Sono offerti test NIPT anche per malattie genetiche, tra cui la ricerca di mutazioni del gene della fibrosi cistica, ma per questa malattia ad oggi non si conoscono ancora i dati di sensibilità, specificità e margini di errore su larga scala. Pertanto anche se largamente proposte in commercio esse non hanno al momento validazione scientifica sufficiente..
“Filo diretto con le malattie genetiche” UTET Ed., Vol 1, Milano 2000,
https://www.fibrosicisticaricerca.it/domanda-e-risposta/i-test-che-studiano-i-cromosomi-del-feto-su-sangue-materno-in-gravidanza-non-includono-informazioni-su-mutazioni-dei-suoi-geni-possibili-cause-di-malattie-genetiche/
https://www.fibrosicisticaricerca.it/domanda-e-risposta/potenzialita-limiti-del-test-prenatale-non-invasivo-nitp-proposito-coppia-non-ricevuto-adeguate-informazioni-sul-test/
Perché i tempi sono così importanti in caso di test prenatale con villocentesi?

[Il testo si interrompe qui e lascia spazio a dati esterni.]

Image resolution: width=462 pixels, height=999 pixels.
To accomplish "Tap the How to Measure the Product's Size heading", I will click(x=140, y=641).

Il test prenatale attraverso villocentesi è l’indagine consigliata nella coppia in cui entrambi i partner sanno di essere portatori di una mutazione del gene CFTR. Il rischio di fibrosi cistica nella gravidanza di questa coppia è elevato: 25%, ovvero una probabilità su 4. Il risultato del test può richiedere tempi variabili, da pochi giorni a una settimana, quindi è disponibile circa poco prima della dodicesima. La coppia che ha maturato la scelta di interrompere la gravidanza in caso di diagnosi di fibrosi cistica, una volta avuto il risultato del test, può richiedere l’interruzione presso gli ospedali che praticano questo intervento (secondo la legge 22 maggio 1978, n.194, che regola la richiesta di interruzione volontaria di gravidanza). Il termine fissato dalla legge per eseguirla è non oltre la dodicesima settimana. In casi particolari è possibile interrompere la gravidanza anche dopo la dodicesima settimana (fino alla 22ª) e le condizioni sono precisate sempre dalla legge 194: “La donna che accusi circostanze per le quali la prosecuzione della gravidanza, il parto o la maternità comporterebbero un serio pericolo per la sua salute fisica o psichica, in relazione o al suo stato di salute, o alle sue condizioni economiche, o sociali o familiari, o alle circostanze in cui è avvenuto il concepimento, o a previsioni di anomalie o malformazioni del concepito.” Tuttavia, il percorso dell’interruzione tardiva è molto più complesso sotto tutti gli aspetti (personali, psicologici, clinici) e gli ospedali o centri disponibili a praticarla sono molto pochi.
Se invece la coppia di portatori intende usare la villocentesi e il test prenatale sul feto per sapere se c’è o non c’è presenza di fibrosi cistica, ma in ogni caso ha deciso di proseguire la gravidanza, allora non ci sono implicazioni circa i tempi della risposta.